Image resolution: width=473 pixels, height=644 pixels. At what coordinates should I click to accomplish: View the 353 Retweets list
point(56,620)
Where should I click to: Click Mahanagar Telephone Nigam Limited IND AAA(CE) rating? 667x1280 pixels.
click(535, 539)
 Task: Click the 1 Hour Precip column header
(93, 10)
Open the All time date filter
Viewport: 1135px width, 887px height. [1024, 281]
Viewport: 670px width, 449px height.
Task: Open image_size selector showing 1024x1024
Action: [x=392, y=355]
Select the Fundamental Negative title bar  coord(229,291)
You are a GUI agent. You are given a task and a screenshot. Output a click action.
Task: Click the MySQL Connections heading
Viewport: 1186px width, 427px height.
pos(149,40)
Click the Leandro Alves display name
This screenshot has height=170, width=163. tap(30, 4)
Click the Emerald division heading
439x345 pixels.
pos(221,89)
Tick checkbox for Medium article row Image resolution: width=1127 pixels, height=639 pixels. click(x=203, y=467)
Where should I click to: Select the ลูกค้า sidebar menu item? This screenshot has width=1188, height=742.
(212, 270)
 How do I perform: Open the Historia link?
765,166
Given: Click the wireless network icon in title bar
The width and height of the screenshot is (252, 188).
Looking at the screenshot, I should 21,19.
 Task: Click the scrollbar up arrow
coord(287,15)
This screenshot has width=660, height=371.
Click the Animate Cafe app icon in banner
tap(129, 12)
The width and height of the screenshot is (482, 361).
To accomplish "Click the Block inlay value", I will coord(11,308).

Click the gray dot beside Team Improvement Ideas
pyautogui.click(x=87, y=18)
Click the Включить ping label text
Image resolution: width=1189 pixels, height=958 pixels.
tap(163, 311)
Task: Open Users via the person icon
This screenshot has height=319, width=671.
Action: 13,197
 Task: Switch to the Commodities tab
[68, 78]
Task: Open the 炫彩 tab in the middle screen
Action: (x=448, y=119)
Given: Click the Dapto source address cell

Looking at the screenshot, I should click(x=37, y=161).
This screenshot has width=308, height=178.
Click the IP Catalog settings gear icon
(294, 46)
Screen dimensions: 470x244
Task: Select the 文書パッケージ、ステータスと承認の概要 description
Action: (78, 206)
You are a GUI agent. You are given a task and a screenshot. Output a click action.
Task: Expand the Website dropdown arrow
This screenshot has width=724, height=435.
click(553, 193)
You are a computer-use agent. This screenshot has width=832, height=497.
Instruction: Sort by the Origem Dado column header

**THE TASK**
Report only the number of lines in the records that include the word "title".

**RESULT FOR THIS TASK**
2